While researching data warehousing, I noticed that it is quite hard to find a good definition for the relational normal forms commonly used in data modelling for operational databases. The 3rd normal form is widely used, and one of those things “you know when you see it”, but what is the actual definition? And what about all the other normal forms?
As usual, a very good source is wikipedia (including the linked pages defining each form). However I personally find the “list of objectives” as quoted from Codd unhelpful:
- objective 1 which describes the “anomalies” that normal forms can resove is interesting, but not really helpful
- the other objectives (2, 3, 4) are debatable; eg are normal forms really more resistent to model changes, or easier to understand?
The Wikipedia pages which define each form are also very mathematical and academic.
There is an easier-to-read article from William Kent.
The remainder of this article is just my summary of Hillyer and Kent; I recommend that you read the original articles which are far better written than this one.
Goals of the Normal Form
I prefer this definition of the goals of normal forms:
- eliminating redundant data (avoiding having the same data in more than one table)
- eliminating unrelated data within the same table (splitting tables where columns are not directly coupled)
The only difference in the various normal forms is how extreme they interpret these issues; the higher the number the more strictly the two points above are implemented.
Key and Column Dependencies (First Three Normal Forms)
Most people using or even designing database tables only need to know the first three normal forms. In my opinion, the easiest way to understand them is the definitions from Kent:
- first form: “every column depends on the key”
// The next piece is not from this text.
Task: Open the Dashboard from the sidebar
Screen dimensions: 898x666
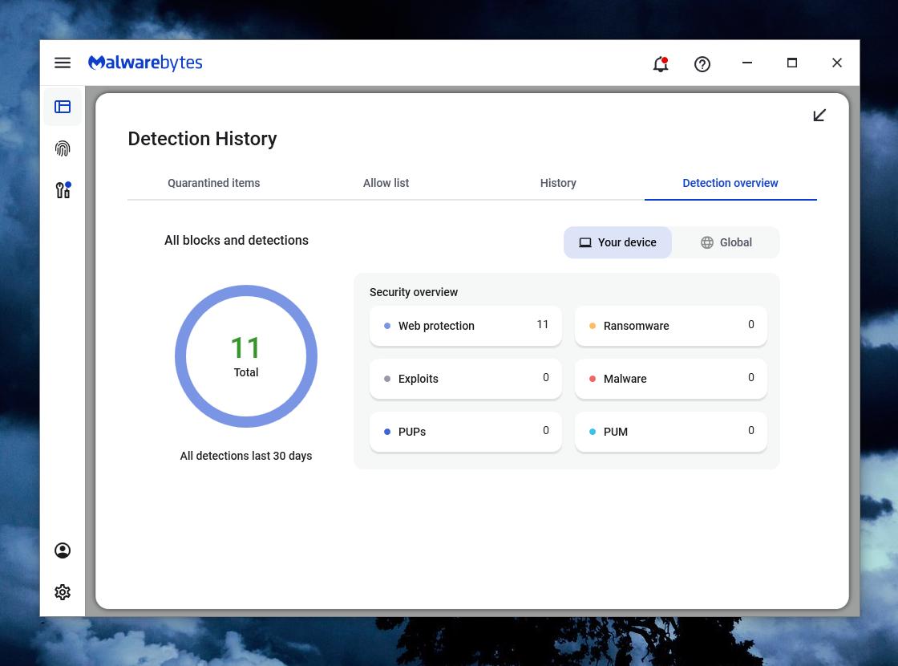Action: (63, 106)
- second form: “every column depends on the whole key”
- third form: “every column depends on nothing but the key”
Or as Hillyer puts it:
The goal of database normalization is to ensure that every non-key column in every table is directly dependent on the key, the whole key and nothing but the key
Databases are surprisingly often not even in first normal form. Inexperienced designers often “multiplex” different types into the same table, often resulting in lots of nullable columns in a table. However this excess of nullable columns makes writing queries dangerous, and the rules about which data can be expected to exist for specific types cannot be represented in the table schema.
First Normal Form
Requirement: “every column depends on the key”.
This means in practice:
- Define a unique primary key for each table. Optionally, use a surrogate key - but still identify the natural key and add a uniqueness constraint on those fields
- Dont mix completely unrelated data in the same table - one table per logical purpose.
Alternatively, it can be stated that “within a table, every record has the same columns with the same required/optional properties”. That means that two quite different datatypes cannot be mixed in the same table, as each datatype has at least one mandatory field and thus every row requires all types to be present which is obviously not sensible.
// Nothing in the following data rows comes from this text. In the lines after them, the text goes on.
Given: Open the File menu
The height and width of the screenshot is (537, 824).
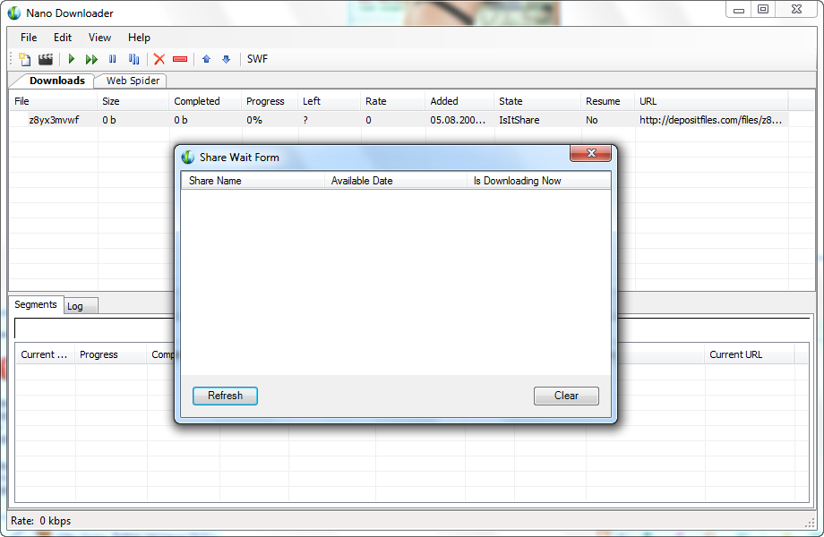Looking at the screenshot, I should (29, 38).
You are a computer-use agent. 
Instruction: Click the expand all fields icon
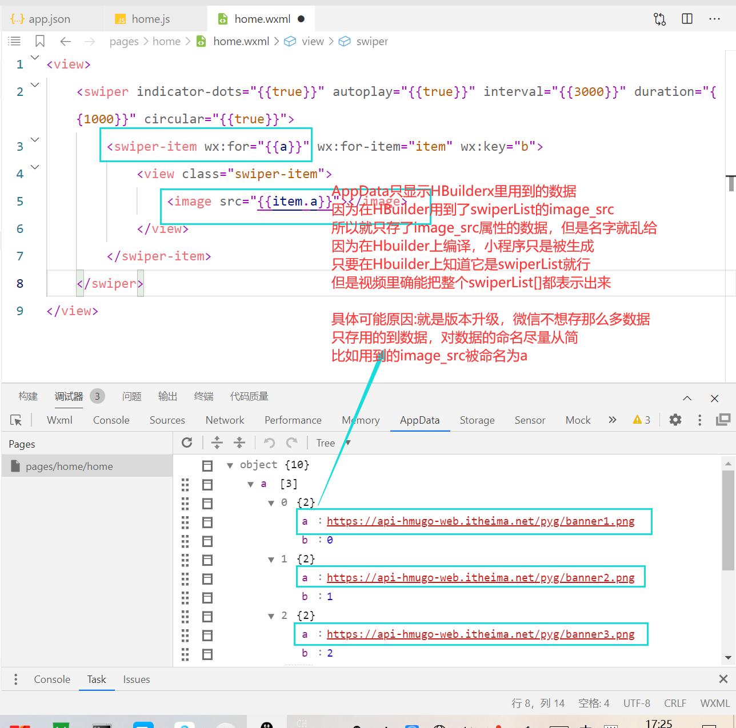pos(217,443)
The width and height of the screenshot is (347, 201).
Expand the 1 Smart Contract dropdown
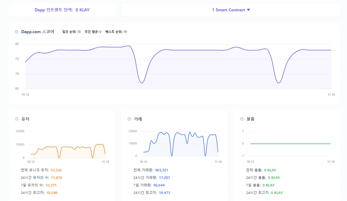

There are some NoSQL databases which support variable numbers of fields (eg bigtable-like and document-like) - but relational systems do not. However the “normal forms” don’t really apply to these.
Applying the first normal form to unstructured data results in more tables. The consequence is a need to:
- Define references between tables with a foreign key
- Define link tables to represent many-to-many relations where needed.
That lifetimes of independent objects are now separated; when two records are unrelated then one can be deleted without affecting the other; this is not the case when a row mixes unrelated data together. In fact, this fact can be used in reverse to determine whether data belongs in the same table or not: if it makes sense to delete a set of columns without deleting the whole record (ie if the key still makes sense without the columns), then that set of columns are in fact independent and should be in a separate table.
Using first normal form also reduces the need for lots of nullable columns on a record. A table where many columns are nullable is a hint that perhaps some columns are not related. As a practical measure, writing code or queries that work correctly with nullable columns is tricky - it is nice to minimise them.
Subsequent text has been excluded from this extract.